§ Work task:
The lines from the start of the listing through the line containing "Task: Follow the 获取 API Key link in the note" should be printed exactly, and no other lines should be printed.

§ Available data:
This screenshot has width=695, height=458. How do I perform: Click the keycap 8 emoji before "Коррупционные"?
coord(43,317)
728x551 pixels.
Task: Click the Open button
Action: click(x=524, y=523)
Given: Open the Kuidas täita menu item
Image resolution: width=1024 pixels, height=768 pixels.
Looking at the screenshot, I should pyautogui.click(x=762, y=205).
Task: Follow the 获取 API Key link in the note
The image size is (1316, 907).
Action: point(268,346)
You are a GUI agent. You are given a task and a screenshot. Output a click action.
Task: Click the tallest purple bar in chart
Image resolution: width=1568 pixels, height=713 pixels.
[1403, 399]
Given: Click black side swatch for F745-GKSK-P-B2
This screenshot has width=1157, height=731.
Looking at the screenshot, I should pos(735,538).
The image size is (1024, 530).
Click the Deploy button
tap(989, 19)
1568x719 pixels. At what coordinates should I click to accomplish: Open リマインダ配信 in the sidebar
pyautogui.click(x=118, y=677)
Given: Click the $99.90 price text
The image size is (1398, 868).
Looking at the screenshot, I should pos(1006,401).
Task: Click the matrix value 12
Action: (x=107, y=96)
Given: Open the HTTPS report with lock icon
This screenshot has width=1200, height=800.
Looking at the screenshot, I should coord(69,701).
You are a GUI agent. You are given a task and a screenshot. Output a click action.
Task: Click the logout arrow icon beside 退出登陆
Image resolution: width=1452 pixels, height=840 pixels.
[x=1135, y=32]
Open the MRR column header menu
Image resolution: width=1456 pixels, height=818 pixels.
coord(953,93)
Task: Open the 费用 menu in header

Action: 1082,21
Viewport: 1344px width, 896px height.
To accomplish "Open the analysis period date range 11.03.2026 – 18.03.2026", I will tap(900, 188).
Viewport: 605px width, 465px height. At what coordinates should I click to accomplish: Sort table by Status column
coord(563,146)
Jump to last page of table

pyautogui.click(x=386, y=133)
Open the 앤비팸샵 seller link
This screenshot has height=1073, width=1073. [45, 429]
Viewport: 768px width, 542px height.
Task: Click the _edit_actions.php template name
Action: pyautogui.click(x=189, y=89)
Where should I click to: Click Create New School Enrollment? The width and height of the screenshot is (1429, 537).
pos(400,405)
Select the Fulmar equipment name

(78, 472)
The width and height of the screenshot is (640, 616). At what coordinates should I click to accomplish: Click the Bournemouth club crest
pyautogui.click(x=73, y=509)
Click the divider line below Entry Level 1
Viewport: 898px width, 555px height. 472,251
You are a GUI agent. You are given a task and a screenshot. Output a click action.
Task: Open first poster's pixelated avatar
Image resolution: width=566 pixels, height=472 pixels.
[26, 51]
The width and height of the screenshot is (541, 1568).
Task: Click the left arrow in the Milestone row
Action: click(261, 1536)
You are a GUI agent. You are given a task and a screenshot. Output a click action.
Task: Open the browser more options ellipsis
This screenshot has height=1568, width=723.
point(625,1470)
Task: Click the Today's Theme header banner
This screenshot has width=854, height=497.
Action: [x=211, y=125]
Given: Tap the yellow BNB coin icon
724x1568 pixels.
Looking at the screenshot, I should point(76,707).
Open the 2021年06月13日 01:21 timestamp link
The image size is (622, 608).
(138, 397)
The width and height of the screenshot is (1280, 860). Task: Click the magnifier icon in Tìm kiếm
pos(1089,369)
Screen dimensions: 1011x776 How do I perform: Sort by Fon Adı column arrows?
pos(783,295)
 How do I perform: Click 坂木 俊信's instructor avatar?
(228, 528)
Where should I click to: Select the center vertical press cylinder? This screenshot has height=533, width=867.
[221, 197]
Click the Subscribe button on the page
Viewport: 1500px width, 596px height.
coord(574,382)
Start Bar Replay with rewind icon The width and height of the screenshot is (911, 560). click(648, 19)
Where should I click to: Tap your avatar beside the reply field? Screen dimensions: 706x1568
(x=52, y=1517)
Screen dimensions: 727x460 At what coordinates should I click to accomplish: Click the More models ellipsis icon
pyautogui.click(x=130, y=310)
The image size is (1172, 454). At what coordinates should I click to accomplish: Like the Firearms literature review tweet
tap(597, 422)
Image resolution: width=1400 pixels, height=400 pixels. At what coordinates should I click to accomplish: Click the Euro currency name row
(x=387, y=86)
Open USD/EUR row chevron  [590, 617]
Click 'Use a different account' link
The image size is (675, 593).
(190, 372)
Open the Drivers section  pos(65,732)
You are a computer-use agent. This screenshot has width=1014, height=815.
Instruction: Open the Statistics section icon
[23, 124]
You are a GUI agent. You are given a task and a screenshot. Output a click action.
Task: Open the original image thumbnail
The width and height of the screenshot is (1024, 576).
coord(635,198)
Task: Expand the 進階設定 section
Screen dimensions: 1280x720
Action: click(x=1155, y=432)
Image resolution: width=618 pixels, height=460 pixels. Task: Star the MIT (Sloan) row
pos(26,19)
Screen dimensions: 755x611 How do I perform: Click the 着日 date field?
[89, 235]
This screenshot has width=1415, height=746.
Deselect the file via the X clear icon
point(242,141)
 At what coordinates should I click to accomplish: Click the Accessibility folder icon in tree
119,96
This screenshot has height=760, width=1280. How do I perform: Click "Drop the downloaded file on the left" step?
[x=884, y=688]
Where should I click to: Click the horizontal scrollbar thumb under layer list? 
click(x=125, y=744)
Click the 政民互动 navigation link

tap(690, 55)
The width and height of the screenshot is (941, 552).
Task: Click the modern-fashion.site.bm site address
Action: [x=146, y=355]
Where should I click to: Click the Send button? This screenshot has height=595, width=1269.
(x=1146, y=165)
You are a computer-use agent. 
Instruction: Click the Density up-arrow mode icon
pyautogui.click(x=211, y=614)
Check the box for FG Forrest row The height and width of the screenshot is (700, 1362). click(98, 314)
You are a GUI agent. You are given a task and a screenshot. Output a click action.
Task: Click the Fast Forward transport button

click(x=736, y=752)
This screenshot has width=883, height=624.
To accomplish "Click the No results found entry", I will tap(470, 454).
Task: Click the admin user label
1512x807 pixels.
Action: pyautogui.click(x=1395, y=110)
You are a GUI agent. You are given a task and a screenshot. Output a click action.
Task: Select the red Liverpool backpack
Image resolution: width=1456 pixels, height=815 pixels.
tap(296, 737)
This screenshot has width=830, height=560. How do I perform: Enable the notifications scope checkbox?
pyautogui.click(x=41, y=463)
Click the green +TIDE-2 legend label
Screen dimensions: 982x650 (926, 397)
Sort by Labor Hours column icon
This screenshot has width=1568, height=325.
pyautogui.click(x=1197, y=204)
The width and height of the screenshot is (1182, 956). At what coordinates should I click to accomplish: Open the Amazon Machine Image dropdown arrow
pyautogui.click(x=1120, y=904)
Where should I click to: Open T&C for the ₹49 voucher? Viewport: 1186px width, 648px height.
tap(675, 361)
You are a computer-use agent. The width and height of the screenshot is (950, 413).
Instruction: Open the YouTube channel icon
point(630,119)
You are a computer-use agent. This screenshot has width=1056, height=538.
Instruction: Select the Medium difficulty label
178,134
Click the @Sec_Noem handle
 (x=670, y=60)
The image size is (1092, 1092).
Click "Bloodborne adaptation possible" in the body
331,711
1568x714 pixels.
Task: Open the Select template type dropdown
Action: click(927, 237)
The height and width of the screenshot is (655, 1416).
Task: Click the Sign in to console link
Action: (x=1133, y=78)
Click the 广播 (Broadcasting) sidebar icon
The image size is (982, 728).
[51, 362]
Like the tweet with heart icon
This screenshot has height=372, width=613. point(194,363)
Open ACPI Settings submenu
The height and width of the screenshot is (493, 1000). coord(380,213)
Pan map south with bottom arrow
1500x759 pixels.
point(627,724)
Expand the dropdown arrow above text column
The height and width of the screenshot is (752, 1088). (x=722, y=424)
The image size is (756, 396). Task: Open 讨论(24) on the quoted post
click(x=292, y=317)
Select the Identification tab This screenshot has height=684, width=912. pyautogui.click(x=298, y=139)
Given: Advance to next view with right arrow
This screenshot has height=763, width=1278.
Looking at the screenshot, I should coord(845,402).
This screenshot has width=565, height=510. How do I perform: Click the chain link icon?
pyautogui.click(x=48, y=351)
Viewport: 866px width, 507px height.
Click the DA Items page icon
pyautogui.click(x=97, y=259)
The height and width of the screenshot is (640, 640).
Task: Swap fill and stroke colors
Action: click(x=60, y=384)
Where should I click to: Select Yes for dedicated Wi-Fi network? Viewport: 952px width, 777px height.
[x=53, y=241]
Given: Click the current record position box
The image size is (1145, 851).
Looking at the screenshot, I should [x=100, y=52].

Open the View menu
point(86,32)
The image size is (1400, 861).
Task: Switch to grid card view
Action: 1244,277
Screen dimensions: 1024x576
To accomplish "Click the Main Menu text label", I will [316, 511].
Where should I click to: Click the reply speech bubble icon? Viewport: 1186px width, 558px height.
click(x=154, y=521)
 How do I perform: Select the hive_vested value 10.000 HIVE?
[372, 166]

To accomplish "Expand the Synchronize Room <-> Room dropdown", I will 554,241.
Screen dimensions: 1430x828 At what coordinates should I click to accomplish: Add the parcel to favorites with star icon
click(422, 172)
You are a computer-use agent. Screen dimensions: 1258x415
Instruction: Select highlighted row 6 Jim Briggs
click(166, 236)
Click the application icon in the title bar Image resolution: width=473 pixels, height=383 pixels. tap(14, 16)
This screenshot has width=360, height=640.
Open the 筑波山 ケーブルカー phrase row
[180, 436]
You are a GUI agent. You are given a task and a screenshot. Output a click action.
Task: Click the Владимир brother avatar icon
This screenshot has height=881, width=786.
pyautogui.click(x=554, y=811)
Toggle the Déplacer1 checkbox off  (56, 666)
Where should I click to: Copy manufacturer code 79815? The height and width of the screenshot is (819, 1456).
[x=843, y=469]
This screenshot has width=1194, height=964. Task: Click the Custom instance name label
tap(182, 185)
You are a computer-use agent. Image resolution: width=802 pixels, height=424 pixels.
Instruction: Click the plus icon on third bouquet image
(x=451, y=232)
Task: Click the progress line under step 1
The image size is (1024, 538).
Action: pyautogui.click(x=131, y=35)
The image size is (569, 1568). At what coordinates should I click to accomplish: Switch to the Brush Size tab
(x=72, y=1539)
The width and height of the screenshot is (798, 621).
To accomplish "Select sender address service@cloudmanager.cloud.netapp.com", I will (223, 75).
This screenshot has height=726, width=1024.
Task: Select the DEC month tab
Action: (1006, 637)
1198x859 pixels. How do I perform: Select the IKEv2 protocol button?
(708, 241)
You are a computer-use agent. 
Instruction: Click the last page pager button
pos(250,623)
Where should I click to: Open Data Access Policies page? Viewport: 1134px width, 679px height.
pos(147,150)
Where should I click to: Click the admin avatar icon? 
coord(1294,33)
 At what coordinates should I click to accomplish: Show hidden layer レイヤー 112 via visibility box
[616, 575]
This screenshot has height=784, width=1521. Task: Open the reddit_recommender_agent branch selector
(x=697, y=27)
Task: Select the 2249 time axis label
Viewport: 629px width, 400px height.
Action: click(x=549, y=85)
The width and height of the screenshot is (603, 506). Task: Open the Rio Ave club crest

§ Solution to this task:
This screenshot has width=695, height=458. How do I perform: Click the keycap 8 emoji before "Коррупционные"?
coord(43,317)
728x551 pixels.
Task: Click the Open button
Action: click(x=524, y=523)
Given: Open the Kuidas täita menu item
Image resolution: width=1024 pixels, height=768 pixels.
Looking at the screenshot, I should pyautogui.click(x=762, y=205).
Task: Follow the 获取 API Key link in the note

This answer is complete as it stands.